Get used to it.
In the course of treatment, I had ultrasounds, radiotherapy planning scans and even, because I was really lucky? I had some nuclear medicine, and that really is something I don’t ever need to do again.
CT scans with contrast
These are a really important part of cancer treatment, and as far as I can see are used almost universally to see what’s going on inside your body. They can quickly and accurately tell where disease is and where to target treatment. It’s also a key part of surveillance for the recurrence of cancer once the treatment has finished. Even when I’m in remission, I get a scan every 3 months.
Before any CT scans take place, I have blood tests to check kidney function and general fitness to take the contrast dye. This is usually done the same day in the hour before the scan.
Breath in… and out.
I just put a gown on for the scan and have a small cannula put in my arm where the contrast dye is injected. Top tip: make sure you’re well hydrated and that your veins are nice and plump. I’ve got some tricks that work for me which you can read about elsewhere on the site, the key thing is water though.
You lay on the bed and the big doughnut part of the machine scans around you. (that’s donut for our American audience) You breath in, hold it, and breath out a couple of times. When the dye is injected it can feel warm. It makes the whole scrotal area warm and fizzy, and you might even feel like you’ve wet yourself. You probably haven’t.
It’s a really quick process, and you’re usually done in a couple of hours start to finish. I always find the most frustrating part to be the waiting for results, as a big team of experts tend to want to look at things case by case. In the future, we’ll probably do this kind of thing with AI, and the machine will just give you an all clear or a referral to a human. Until then, we wait.

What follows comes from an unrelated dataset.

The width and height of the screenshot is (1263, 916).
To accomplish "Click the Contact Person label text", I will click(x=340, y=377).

CT scans are also used to plan radiotherapy treatment. The consultant will put a plan together for the area to be targeted. How wide, how deep and at what angle and I got a couple of tiny tattoos to make sure everything stays where it should. In my case, my tattoos were re-done every few days anyway!

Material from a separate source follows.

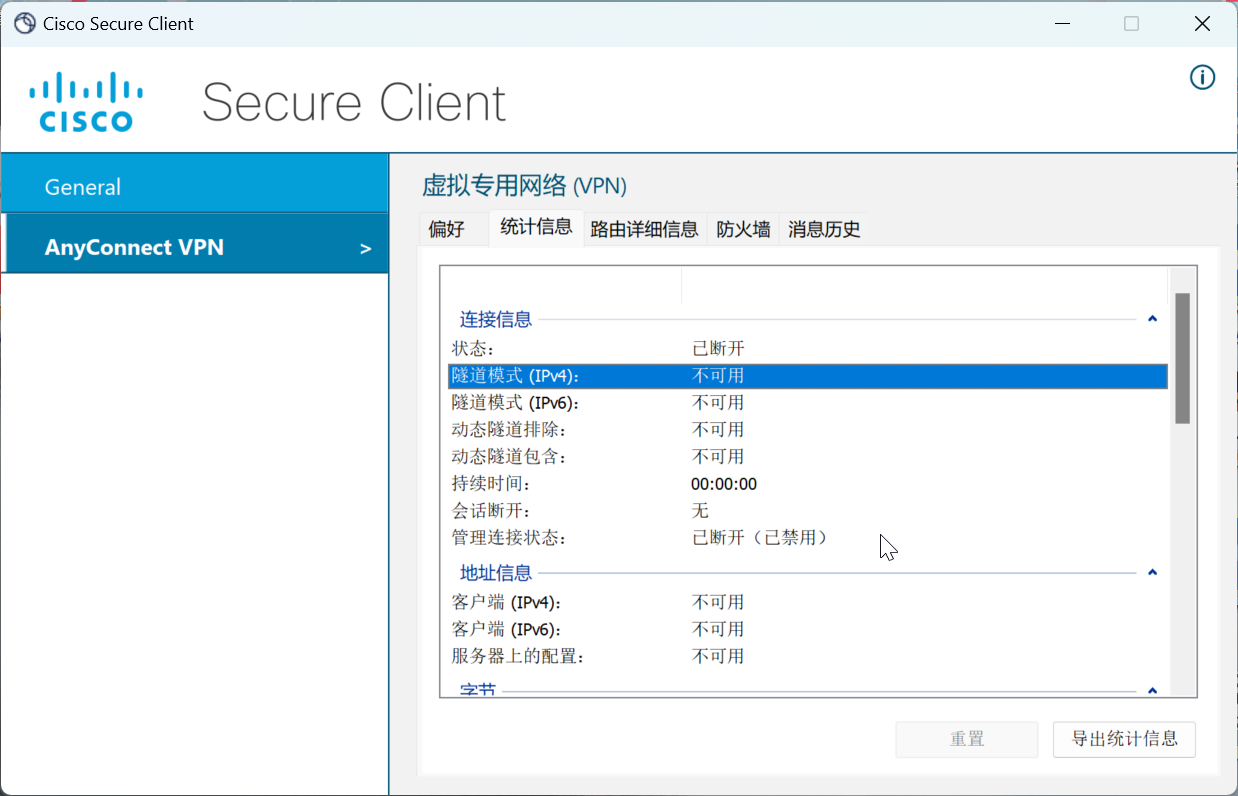Click the statistics list scrollbar thumb
The image size is (1238, 796).
(x=1182, y=358)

Ultrasounds, and ultrasound guided aspirations/biopsies
Ultrasounds are lovely. Cold gel, a small scanner like you beep barcodes with and you get to look at everything on a screen. If there’s nothing suspicious, you pull your trousers up and go home.
If there is something suspicious or abnormal, then doctors will usually want to take a sample. The ultrasound is then used to guide a needle into the area, which then scrapes around a tiny thing like a lymph node. Tissue samples are taken and sent off to the lab to look for any signs of disease.
The needle that goes in your groin is long, so I was dosed up with a local anesthetic. Whilst you’re aware of a long needle in your groin, it’s painless.
Wow. So, this kind of scanning is a completely different animal entirely. It’s used for staging, to look for sentinel lymph nodes, so the surgeons know what they need to take out.
Sentinel nodes are like master lymph nodes. The information gained by removing and testing them gives doctors an idea as to the direction and extent of spread. It’s a big part of staging cancer.
The process is difficult, as I suspect the penis is just a difficult thing to work with.
My penis was wrapped in a thick gauze and soaked in anesthetic. I would wait for a while, maybe half an hour and then it’s soaked again. When everyone’s content that it’s numb, I laid down in the scanning room.
Then, the magic happens. My weary penis was injected 6 times with a radioactive liquid, through the shaft, with a small sharp needle. Some of the injections don’t hurt at all, sometimes it’s eye wateringly painful.
More so around the frenulum, the fun zone, where the banjo is played. But the pain doesn’t last.
Then, the scanning starts and I watched on a screen where the lymphatic fluid flows. Or, in my case where it only half flowed. I already had a block dissection of the inguinal nodes on the other side of my groin. That side was blank on the screen
All the important bits are then marked up, and the radioactive substance stays in your body for 24-48 hours. I stayed overnight in a hotel and had the surgery next day to remove the nodes.
My urine was blue or green for a few days, I just had to drink lots of water to flush it out.